First: I can already forsee the HRC judgment against Jenny Craig for offending an overweight woman by not hiring her. “Despite the respondent’s claims of hiring another applicant on the basis of qualifications and references, I find on a preponderance of probabilities that their unconscious prejudice against those with generous body mass could very well have been a factor, even if not the main factor, due solely to the respondent’s feeling of being discriminated against. I thereby institute the complainant as the Dean of Jenny Craig’s law department and forbid any further weightist comments by the respondents for life.”
Second: The lawyers get their turn to eviscerate BC’s plan to shelve the Human Rights Tribunal in favour of an overarching Employment Tribunal. Whatever you do, don’t think about the fact that the more complex and cumbersome the system is, the more that lawyers get paid. Stop! I said don’t!

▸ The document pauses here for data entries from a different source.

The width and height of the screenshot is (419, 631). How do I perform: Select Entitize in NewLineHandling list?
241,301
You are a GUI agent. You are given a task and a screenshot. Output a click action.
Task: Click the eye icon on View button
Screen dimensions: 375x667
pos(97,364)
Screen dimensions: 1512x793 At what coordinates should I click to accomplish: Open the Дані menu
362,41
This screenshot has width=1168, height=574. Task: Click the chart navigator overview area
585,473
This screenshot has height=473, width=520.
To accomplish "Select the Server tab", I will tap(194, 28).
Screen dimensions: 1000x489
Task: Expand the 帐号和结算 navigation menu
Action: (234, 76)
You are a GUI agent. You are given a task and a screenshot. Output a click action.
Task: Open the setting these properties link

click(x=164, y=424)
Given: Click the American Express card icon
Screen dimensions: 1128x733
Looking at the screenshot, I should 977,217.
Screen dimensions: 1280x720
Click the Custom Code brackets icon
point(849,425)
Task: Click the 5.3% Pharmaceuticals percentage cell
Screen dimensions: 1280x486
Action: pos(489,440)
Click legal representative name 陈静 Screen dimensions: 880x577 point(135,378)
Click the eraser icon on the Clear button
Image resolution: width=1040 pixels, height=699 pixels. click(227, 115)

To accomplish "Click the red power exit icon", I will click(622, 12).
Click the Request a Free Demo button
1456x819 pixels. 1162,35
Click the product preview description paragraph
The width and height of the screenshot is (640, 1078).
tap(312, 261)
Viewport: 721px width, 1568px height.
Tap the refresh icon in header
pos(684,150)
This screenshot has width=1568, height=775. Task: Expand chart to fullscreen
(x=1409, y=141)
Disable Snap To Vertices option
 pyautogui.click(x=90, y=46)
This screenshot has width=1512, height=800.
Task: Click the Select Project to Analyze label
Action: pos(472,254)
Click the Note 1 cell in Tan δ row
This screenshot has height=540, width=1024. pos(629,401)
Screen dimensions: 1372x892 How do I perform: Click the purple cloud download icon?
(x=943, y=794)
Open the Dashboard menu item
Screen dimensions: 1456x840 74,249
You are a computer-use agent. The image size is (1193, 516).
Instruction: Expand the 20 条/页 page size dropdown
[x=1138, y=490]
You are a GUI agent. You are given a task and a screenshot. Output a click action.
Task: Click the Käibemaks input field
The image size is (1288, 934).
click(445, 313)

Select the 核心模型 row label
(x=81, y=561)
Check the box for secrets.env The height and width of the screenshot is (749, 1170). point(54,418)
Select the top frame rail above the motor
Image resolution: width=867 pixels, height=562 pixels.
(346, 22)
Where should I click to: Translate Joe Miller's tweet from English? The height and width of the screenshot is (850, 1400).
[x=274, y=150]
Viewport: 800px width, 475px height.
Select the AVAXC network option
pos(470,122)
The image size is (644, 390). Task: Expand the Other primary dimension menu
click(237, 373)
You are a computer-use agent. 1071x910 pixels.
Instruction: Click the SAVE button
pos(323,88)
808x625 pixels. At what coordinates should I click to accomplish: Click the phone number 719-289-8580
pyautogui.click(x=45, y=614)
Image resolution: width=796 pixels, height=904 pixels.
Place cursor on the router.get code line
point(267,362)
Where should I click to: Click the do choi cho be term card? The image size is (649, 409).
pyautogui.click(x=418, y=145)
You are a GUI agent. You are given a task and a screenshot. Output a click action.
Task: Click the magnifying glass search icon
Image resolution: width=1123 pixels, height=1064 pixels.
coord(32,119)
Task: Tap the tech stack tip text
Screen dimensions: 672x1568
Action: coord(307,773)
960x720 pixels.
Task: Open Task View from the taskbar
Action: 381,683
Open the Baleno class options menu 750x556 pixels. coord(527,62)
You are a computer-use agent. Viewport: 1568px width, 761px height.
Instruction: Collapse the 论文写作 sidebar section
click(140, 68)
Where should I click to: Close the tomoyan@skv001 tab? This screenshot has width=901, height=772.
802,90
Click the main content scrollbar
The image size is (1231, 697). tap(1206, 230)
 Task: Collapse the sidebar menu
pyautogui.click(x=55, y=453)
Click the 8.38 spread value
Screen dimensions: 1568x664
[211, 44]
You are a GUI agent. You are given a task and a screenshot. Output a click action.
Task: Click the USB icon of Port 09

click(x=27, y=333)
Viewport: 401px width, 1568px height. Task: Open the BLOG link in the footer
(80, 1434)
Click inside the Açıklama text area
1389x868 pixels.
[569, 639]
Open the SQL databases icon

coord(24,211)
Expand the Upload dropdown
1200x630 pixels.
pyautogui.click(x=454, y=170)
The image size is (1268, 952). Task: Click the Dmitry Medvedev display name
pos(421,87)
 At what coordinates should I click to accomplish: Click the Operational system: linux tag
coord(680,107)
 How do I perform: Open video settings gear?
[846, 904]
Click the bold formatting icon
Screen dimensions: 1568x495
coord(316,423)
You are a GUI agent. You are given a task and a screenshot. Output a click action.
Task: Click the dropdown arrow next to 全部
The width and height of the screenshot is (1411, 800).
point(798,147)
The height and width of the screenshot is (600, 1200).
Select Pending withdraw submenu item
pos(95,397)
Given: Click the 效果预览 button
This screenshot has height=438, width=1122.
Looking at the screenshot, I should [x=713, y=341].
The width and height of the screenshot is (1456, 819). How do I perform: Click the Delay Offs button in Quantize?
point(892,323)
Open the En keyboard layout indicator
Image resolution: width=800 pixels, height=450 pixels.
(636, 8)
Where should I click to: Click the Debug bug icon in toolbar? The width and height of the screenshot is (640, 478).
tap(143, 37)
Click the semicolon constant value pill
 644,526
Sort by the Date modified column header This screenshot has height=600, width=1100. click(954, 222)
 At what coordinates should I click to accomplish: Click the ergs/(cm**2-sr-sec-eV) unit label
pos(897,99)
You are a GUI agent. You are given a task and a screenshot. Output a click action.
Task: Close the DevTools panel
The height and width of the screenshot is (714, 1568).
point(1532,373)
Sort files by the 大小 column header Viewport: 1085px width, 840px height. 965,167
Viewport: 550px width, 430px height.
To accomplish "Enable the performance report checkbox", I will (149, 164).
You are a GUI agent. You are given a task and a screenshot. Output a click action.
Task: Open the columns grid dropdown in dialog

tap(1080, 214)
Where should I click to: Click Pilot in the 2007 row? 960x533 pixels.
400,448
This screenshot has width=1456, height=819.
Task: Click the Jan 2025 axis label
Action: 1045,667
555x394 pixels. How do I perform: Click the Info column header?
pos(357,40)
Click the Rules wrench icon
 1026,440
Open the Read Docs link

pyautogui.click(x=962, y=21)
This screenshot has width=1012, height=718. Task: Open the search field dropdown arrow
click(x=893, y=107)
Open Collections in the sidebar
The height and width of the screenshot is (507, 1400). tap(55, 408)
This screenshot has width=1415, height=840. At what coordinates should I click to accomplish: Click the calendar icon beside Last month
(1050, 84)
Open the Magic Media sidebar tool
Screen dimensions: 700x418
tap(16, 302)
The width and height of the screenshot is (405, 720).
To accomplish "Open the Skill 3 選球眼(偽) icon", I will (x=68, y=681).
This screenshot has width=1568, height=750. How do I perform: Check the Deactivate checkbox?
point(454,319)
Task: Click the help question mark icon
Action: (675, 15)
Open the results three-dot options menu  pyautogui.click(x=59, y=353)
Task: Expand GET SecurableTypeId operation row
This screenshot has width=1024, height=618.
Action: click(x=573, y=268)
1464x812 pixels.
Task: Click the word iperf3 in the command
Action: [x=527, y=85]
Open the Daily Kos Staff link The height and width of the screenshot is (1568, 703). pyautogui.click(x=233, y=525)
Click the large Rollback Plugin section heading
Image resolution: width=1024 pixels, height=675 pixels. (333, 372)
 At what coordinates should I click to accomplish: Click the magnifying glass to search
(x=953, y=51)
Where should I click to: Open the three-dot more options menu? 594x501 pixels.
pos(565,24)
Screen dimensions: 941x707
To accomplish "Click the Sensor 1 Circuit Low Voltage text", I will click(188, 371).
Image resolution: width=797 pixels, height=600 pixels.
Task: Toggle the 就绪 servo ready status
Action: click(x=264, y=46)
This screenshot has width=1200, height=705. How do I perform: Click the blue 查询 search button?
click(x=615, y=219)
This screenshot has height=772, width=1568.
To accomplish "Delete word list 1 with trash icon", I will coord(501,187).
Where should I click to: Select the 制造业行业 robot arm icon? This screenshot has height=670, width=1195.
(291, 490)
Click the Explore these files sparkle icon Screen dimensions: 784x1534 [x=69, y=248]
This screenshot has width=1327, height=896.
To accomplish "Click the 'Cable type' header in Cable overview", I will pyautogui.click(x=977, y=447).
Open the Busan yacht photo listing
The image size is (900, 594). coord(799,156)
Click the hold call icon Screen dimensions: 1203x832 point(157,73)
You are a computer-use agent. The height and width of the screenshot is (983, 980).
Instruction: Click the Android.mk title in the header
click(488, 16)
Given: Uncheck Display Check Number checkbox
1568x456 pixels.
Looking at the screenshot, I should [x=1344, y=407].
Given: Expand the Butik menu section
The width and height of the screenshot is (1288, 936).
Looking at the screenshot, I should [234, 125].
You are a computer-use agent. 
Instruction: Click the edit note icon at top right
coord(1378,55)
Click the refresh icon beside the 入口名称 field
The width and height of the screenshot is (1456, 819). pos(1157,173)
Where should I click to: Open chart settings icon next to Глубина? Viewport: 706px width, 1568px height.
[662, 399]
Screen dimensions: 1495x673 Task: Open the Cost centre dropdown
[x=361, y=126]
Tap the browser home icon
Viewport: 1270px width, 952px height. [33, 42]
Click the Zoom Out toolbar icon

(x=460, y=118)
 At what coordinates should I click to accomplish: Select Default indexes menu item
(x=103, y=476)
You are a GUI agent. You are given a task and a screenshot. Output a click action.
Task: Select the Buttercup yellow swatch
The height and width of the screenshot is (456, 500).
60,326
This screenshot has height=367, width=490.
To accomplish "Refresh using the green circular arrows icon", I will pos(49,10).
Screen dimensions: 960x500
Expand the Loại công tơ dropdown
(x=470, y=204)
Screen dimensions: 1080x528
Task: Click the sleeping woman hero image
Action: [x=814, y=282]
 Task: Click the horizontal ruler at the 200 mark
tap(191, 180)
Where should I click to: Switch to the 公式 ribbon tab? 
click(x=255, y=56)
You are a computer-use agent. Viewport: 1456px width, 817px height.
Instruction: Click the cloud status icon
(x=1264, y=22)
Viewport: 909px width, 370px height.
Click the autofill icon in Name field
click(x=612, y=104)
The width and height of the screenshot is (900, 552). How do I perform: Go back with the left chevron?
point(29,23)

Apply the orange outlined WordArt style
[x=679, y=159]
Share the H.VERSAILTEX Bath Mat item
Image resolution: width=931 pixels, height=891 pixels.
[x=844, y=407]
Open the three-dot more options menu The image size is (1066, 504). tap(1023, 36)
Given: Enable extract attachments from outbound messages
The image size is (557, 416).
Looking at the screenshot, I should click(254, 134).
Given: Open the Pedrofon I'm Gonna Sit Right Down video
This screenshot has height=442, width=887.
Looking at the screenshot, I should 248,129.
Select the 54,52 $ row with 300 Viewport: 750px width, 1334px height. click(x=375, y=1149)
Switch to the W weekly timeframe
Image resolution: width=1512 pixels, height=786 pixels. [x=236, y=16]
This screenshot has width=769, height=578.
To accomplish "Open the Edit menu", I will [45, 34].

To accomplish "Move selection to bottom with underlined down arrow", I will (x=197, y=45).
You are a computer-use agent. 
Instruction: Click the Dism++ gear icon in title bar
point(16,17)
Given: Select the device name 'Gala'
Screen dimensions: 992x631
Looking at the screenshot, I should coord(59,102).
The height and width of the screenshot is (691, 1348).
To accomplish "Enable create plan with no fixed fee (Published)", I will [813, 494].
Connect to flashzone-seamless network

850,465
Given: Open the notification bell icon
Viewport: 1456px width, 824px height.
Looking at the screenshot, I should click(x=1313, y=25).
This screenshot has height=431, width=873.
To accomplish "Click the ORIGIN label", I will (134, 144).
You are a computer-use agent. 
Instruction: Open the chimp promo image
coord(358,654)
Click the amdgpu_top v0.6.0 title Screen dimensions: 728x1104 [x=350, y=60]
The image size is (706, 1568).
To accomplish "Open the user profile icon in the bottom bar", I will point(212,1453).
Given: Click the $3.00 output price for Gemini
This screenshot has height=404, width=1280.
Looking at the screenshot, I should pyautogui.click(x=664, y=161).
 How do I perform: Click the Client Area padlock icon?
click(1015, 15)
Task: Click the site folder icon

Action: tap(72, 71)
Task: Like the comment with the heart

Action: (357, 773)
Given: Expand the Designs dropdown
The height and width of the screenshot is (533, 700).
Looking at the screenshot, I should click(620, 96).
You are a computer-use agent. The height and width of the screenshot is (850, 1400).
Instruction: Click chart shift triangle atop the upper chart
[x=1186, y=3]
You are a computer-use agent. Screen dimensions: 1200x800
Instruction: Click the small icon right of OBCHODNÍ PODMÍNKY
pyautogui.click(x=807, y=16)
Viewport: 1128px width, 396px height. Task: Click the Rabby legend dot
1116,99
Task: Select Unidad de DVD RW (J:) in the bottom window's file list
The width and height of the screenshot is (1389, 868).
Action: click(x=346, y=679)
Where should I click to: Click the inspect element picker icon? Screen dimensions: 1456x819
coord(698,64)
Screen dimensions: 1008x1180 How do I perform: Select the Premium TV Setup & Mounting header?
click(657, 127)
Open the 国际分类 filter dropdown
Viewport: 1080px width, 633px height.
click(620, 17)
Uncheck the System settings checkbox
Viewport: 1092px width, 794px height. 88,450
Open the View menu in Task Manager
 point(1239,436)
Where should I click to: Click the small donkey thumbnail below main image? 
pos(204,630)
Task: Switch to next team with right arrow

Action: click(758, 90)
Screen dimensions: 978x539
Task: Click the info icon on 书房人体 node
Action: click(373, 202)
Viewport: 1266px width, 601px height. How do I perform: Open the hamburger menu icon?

In their lukewarm mealy-mouthed conclusion, they state the obvious: that the BC government’s proposal is simply one of several possible approaches to the issue. And, they wave their hands at the problem of conflicting jurisdiction between the two current systems:
It is not clear from our research and consultation that the overlap in jurisdiction between the HRT and the labour arbitration system over workplace human rights disputes is resulting in either conflicting jurisprudence or concurrent cases running in multiple fora.
Third: To get a sense of how the language of human rights has been utterly compromised by those seeking entitlements, check out this press release from the Learning Disabilities Association of Canada in reaction to the Moore appeal defeat. While I sympathize with the plight of children with learning disabilities (I have one child with an LD), this group puts the onus squarely on the government to solve all their problems (my emphasis):
Too many students with LDs are not completing their high school education because they don’t receive the accommodations they need. “With the incidence of LDs increasing, we all need to work together to correct the situation for today’s students and future students with LDs,” remarked Yude Henteleff, LDAC’s Intervener counsel in the case. He also stated that no less than the best efforts to provide the most enabling environment for such children up to the point of undue hardship, is what school systems should be providing.”
They are making some impressive demands of other people’s money.